Я молча выслушала его слова, а затем, взяв за руку, сказала: «Пойдем, я покажу тебе этот скандал». Мы пошли в сад в сопровождении гостей и моих друзей.

– Выпустите гепарда! – крикнула я, стоя на лестнице, подобно капитану корабля, который кричит с мостика: «Взять рифы!» Гепарда выпустили, и вчерашняя дикая сцена повторилась.

– Видишь, господин старейшина, вот мой шабаш!

– Ты сумасшедшая! – сказал он, обнимая меня. – Но все это ужасно смешно.

И при виде голов, показавшихся над оградой, он покатился со смеху.

Тем временем враждебные выпады в мой адрес продолжались в виде мелких сплетен, которые передавались из уст в уста, из круга в круг и выплывали на страницах то французских, то английских газет.

Несмотря на мое ровное настроение и презрение к слухам, я стала нервничать.
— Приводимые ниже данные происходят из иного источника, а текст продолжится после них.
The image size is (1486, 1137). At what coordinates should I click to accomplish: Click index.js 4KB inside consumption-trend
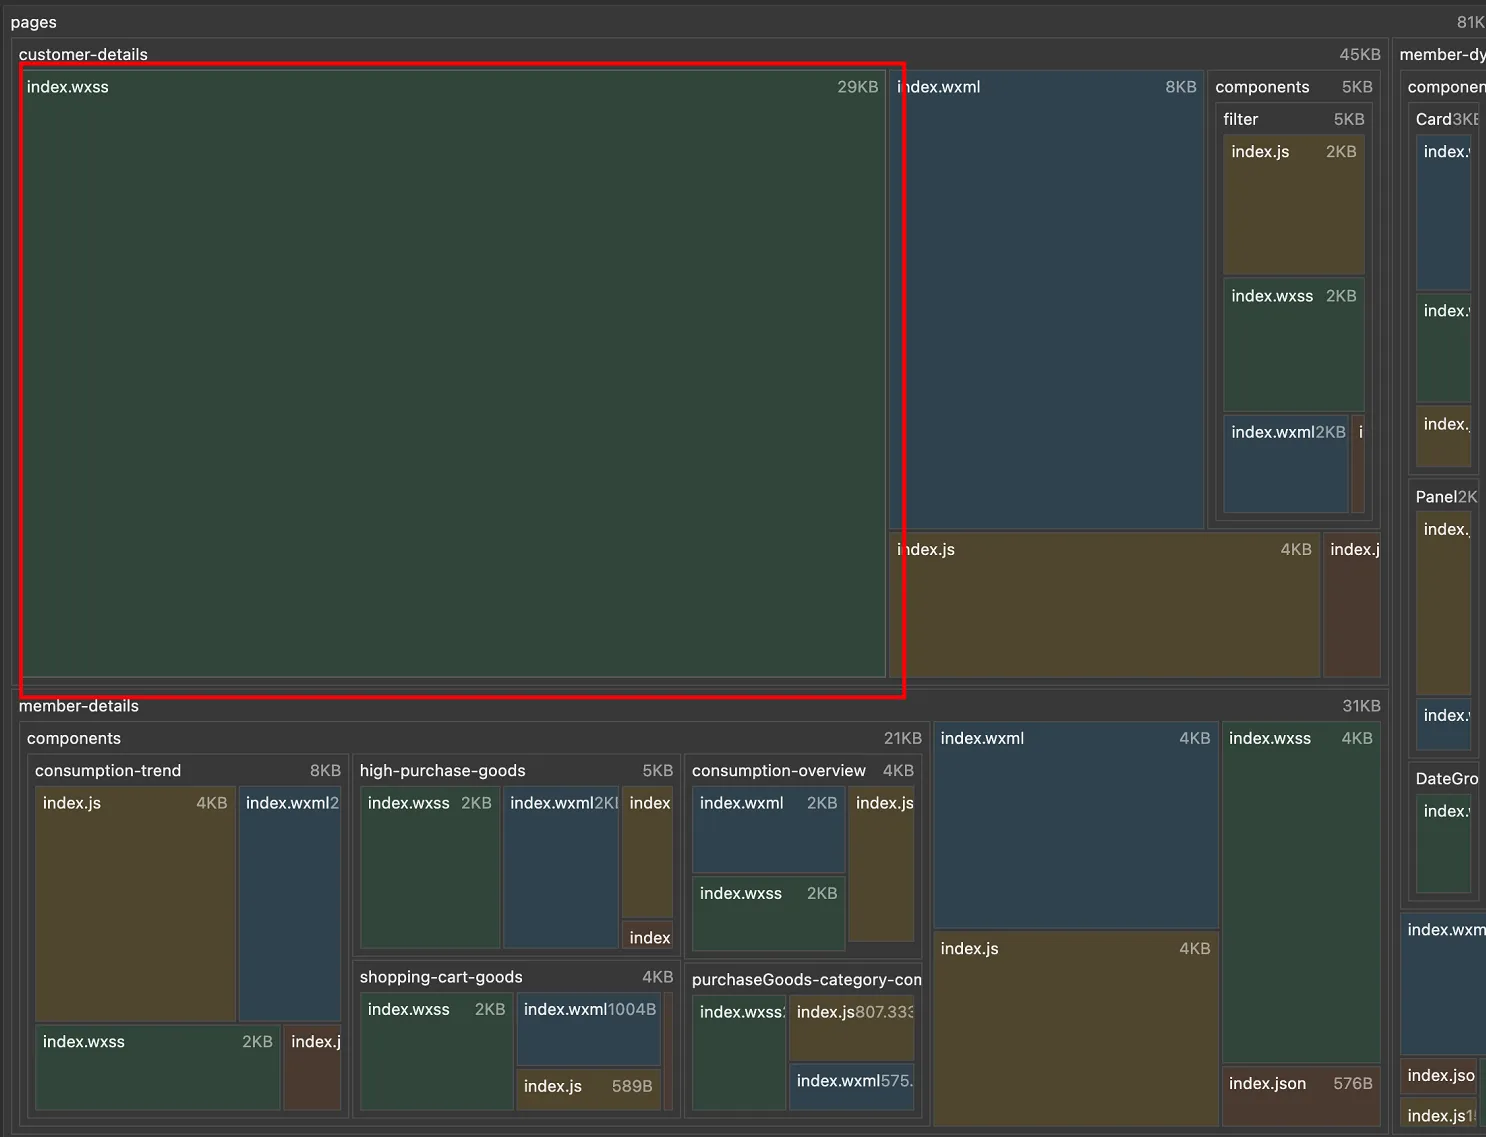click(135, 903)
Несправедливость всегда возмущала меня до глубины души. А она разгулялась не на шутку. Каждый мой шаг тут же подвергался обсуждению и осуждению.
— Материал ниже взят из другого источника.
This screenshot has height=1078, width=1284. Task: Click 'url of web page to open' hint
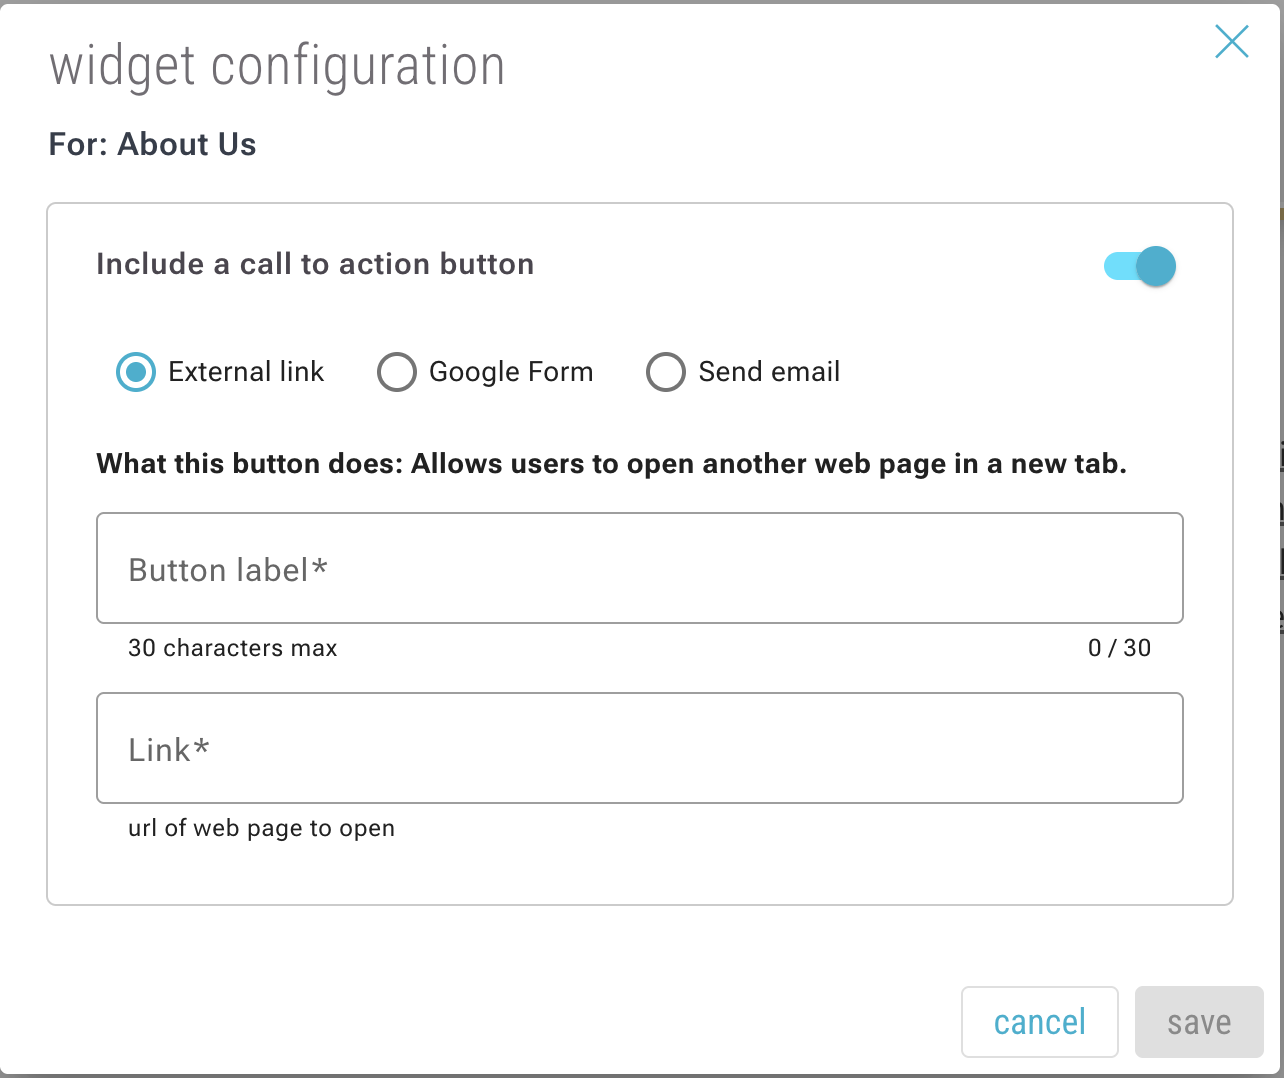(x=261, y=828)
Как-то раз я пожаловалась восхитительной Мадлен Броан, которую бесконечно любила. Актриса сжала мою голову руками и произнесла, глядя мне в глаза:

– Бедняжка моя, тут ничего не поделаешь! Ты оригинальна сама по себе: у тебя невероятная буйная и от природы кудрявая грива, ты необыкновенно изящна и вдобавок в твоей гортани спрятана подлинная арфа – все это делает тебя существом особым и оскорбляет посредственность одним лишь фактом твоего существования. Вот первый грех, связанный с твоим внешним обликом. Далее, ты не умеешь скрывать свои мысли, не можешь гнуть спину, не приемлешь компромиссов, не подвластна никакой лжи, – и тем самым наносишь обществу оскорбление. Это второй грех, связанный с твоей моралью. И ты хочешь ухитриться с такими-то данными не возбуждать зависти, не задевать самолюбия, не вызывать злобы? Если ты сейчас придешь в отчаяние от всех этих выпадов, ты пропадешь, ибо у тебя не останется сил для борьбы. В таком случае советую тебе хорошенько расчесать волосы и намазать их маслом, чтобы сделать их такими же гладкими, как у Корсиканца… хотя, пожалуй, нет: у него, Наполеона, они были до того прилизанными, что это смотрелось оригинально! Послушай, пусть они будут такими же гладкими, как у Прюдона (Прюдон – актер «Комеди Франсез»), и все твои проблемы сразу отпадут. Советую тебе также, – продолжала она, – поднакопить немного жира и сделать несколько пробоин в твоей арфе. Тогда уж ты никому не будешь мешать. Но если ты, моя дорогая, хочешь остаться собой, то не бойся взойти на пьедестал, который зиждется на сплетнях и небылицах, наветах, лести и подхалимаже, лжи и правде. Но, смотри, когда окажешься наверху, держись хорошенько и укрепляй его талантом, трудом и добротой. Тогда все злыдни, которые невзначай заложили первые камни в его основу, станут пинать его ногами, чтобы разрушить. Но, если ты захочешь, они окажутся бессильными. Именно этого я желаю тебе от всей души, милая Сара, ибо ты одержима жаждой Славы. Я же ничего в этом не смыслю и дорожу лишь покоем и тишиной.